Eine offizielle Stellungnahme der örtlichen kirchlichen Gremien oder des Erzbistums Köln liegt bisher nicht vor, das Gemeindeleben in Sankt Lucia geht seinen gewohnten Gang. In Köln hat Pro Köln einen Arbeitskreis unter der Bezeichnung ‘Christen pro Köln’ gegründet. Ein Gründungsmitglied ist Ellen Sänger, ehemalige stellvertretende Vorsitzende des CDU-Stadtbezirksverband Köln-Ehrenfeld, die gemeinsam mit dem früheren CDU-Stadtbezirksverbandsvorsitzenden zu Pro Köln wechselte. Frau Sänger sitzt im Pfarrgemeinderat von Sankt Peter in Neuehrenfeld. Auch hier gibt es keine Reaktion von offizieller römisch-katholischer Seite. 

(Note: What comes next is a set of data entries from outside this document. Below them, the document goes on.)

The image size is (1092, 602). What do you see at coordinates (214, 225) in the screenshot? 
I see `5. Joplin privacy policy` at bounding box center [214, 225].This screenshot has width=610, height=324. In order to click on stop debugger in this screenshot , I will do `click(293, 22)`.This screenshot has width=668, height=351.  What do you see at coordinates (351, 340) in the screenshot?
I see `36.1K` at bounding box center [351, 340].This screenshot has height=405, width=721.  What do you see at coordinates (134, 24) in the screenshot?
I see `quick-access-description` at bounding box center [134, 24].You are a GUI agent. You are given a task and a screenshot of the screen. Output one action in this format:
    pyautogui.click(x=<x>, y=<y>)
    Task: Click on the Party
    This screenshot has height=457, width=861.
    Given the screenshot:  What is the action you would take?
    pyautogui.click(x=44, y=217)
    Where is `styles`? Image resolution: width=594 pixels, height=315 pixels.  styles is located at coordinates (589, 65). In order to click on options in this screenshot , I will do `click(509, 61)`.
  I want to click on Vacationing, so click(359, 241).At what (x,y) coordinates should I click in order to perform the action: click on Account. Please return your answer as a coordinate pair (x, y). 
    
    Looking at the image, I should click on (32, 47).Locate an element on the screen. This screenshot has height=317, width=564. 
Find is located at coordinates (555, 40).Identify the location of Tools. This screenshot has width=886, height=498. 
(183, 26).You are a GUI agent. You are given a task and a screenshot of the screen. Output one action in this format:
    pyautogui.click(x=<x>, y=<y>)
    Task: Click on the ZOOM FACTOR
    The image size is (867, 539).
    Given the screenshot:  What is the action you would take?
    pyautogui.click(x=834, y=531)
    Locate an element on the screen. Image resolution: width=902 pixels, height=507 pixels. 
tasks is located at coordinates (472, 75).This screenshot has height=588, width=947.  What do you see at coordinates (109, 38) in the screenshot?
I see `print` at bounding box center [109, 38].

Im September 2008 findet in Köln ein von Pro Köln initiierter Anti-Islam-Kongress statt mit öffentlichen Veranstaltungen, zu denen unter anderem österreichische FPÖ-Mitglieder und Jean-Marie Le Pen erwartet werden. Zwischenzeitlich sind bereits mehrere Gegenveranstaltungen geplant (vergleiche zum Beispiel: hingesetzt.mobi). In den Presseberichten dazu heißt es, neben dem Deutschen Gewerkschaftsbund und der evangelischen Kirche habe auch die katholische Kirche zum ‘Widerstand’ aufgerufen. Das ist mitnichten der Fall. Zwar gibt es einzelne Stellungnahmen von Angehörigen der römisch-katholischen Kirche und von Laienverbänden. Eine offizielle Stellungnahme des Erzbistums gibt es nicht. Insbesondere schweigt sich der sonst so redegewandte Erdbeerschorsch Meisner zu diesem Thema aus. Verwunderlich ist das nicht, lassen doch frühere Äußerungen Meisners Rückschlüsse auf das bevorzugte geistige Spektrum (nicht nur) dieses Kirchenführer zu. Und so kann Pro Köln, die Realität durchaus richtig einschätzend, der Presse mitteilen: 

Insofern ist auch die Überschrift eines Artikels aus dem Kölner Stadt-Anzeiger vom 3. Juli 2008 irreführend, wo man die Aussage tätigt: “Die Kirche wehrt sich gegen pro Köln.” – Nicht die Kirche wehrt sich, sondern der Redakteur des Kölner Stadt-Anzeigers Helmut Frangenberg sowie Mitglieder von katholischen Laiengremien, die ebenso wie der örtliche Pfarrer oder der stellvertretender Caritas-Direktor Peter Krücker nur ihre persönlichen Meinungen wiedergeben, welche keineswegs die Haltung der katholischen Amtskirche bedeuten.

Die römisch-katholische Kirche wird auch diesmal wieder den Weg gehen, von dem sie sich den größten Nutzen für ihren Machtanspruch verspricht: Mit dem braunen Pack gegen die Menschen und gegen die Freiheit!